Required action A
For each statement, say whether it agrees with the blog post about writing, and quote the words of the post that decide it.
(i) The writer follows a set agenda on review day.
(ii) The writer sent a PlayStation in for warranty repairs.
(iii) The long-form piece is based on a short story the writer wrote ten years ago.
Required action B
Answer these questions from the blog post about writing:
(i) Why has the writer been playing guitar more?
(ii) What did the pet food recall almost do?
(iii) What music does the writer listen to while writing, and on what?
Required action C
Write the next part of the blog post about writing, picking up after its last sentence.

Source document

---------------

When I sit down to write on here, I usually don’t have a gameplan. Only on review day do I actually have a set agenda. The rest of the time, I sit down, apply flame to an individually rolled cancer delivery system, and type whatever vomits forth from my brain. That is the crux of my problem. Some days, I just have nothing and no post goes up. I do have other options outside of this here blog and sometimes they take precedence. I’ve been playing guitar more due to laying down tracks for my friends’ new cd. There’s this long-form written piece I have been compiling notes for, with having to slog through outlines and character studies, all based on a short story I wrote ten years ago. That stuff is not really what I consider “writing”, more like file-keeping. Then there is real life: consoling my wife whose grandmother just passed away, contacting the proper parties concerning the pet food recall which almost killed our cat, interviewing for a new job, sending both my Nintendo DS and Xbox 360 in for warranty repairs when they died within a day of each other… This here blog just gets bumped down the priority list, which is a double-edged sword, as I consider writing on here somewhat a therapy session. Smoking, listening to metal loud on the noise-cancelling headphones, clacking away… heaven.

---------------

Dataset items
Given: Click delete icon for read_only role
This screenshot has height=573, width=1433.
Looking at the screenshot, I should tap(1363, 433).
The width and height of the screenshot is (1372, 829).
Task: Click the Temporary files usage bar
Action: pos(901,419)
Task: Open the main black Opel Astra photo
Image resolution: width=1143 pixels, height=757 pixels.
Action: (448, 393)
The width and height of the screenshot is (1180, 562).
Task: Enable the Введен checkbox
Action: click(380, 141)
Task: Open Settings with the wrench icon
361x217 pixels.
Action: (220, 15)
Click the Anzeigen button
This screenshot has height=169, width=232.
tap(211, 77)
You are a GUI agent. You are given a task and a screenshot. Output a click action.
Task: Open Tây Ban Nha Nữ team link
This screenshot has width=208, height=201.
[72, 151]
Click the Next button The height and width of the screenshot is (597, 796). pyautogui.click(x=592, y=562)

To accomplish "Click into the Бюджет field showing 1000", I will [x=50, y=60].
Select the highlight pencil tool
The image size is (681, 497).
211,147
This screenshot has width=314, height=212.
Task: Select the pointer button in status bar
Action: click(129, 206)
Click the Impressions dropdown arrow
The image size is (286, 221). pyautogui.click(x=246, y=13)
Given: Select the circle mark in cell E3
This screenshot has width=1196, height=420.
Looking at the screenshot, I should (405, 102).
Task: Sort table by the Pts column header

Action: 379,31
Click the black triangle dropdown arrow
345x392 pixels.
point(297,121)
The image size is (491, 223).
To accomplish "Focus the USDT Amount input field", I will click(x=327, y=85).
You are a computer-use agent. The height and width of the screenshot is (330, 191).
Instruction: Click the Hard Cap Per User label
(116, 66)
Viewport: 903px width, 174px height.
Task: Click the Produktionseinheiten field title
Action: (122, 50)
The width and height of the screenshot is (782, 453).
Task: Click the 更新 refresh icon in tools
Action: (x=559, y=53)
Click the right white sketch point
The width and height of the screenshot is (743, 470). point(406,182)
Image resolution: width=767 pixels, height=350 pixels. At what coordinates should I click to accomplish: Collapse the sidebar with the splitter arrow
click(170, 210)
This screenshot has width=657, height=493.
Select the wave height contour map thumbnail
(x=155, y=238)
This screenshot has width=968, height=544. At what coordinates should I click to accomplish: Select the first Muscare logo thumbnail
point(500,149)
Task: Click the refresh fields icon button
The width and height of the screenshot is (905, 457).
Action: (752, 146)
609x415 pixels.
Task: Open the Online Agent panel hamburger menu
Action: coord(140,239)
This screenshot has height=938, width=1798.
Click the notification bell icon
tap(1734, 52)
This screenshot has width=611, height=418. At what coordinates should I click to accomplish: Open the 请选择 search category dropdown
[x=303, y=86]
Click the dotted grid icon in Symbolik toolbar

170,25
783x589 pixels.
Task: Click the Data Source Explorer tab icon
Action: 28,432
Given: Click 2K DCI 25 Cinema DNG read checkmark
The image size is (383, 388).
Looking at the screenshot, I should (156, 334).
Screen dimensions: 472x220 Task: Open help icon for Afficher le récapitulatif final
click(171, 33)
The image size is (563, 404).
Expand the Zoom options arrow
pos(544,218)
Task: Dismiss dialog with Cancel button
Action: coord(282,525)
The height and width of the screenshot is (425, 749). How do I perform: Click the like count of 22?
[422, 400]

---------------

Answer space A
(i) Yes: "Only on review day do I actually have a set agenda."
(ii) No: "sending both my Nintendo DS and Xbox 360 in for warranty repairs"
(iii) Yes: "all based on a short story I wrote ten years ago"

Answer space B
(i) The writer has been laying down tracks for friends' new cd.
(ii) It almost killed the writer's cat.
(iii) Loud metal, on noise-cancelling headphones.

Answer space C
It’s the actual process of my writing that I find so enchanting. I started reading when I was very young and went directly into shaping my own stories. As a shy child with no siblings and very few friends, I found solace in my imagination. Never one for long stories, I usually wrote what I guess would be called “scenes”, where I would give no backstory and would just directly jump in feet-first. In, out. One to two pages. Blam. In fact, my senior year of high school, I wouldn’t just scribble “keep in touch, dude”. For a few of my friends, I asked them to give me a term, say “shoes” for example, and I would write a very short story on it. It made it different and interesting for me. There would always be fictional stuff floating around in my head, but my favorite, truthful stuff I never showed anyone.
Hands down, my favorite writer of all time is Hunter S. Thompson and he completely changed my life. When I was about twelve years old, I stumbled across a book entitled Cosmic Banditos, by A.C. Weisbecker, which had been misfiled into the Children’s Section at my local Crown Books. It was most definitely not a kid’s book, as it paralleled drug running and quantum physics. Flipping though it, I was amazed at how funny it was and my dad, being the permissive science nerd parent he is, bought it for me. One day was all it took to finish. Afterward, I loaned it to him and when he was done with it, asked me if I remembered a movie we had watched together called Where The Buffalo Roam. He then informed me that it was based on a real guy who was a writer named Hunter. One trip to Crown later, Fear and Loathing In Las Vegas was in my eager hands.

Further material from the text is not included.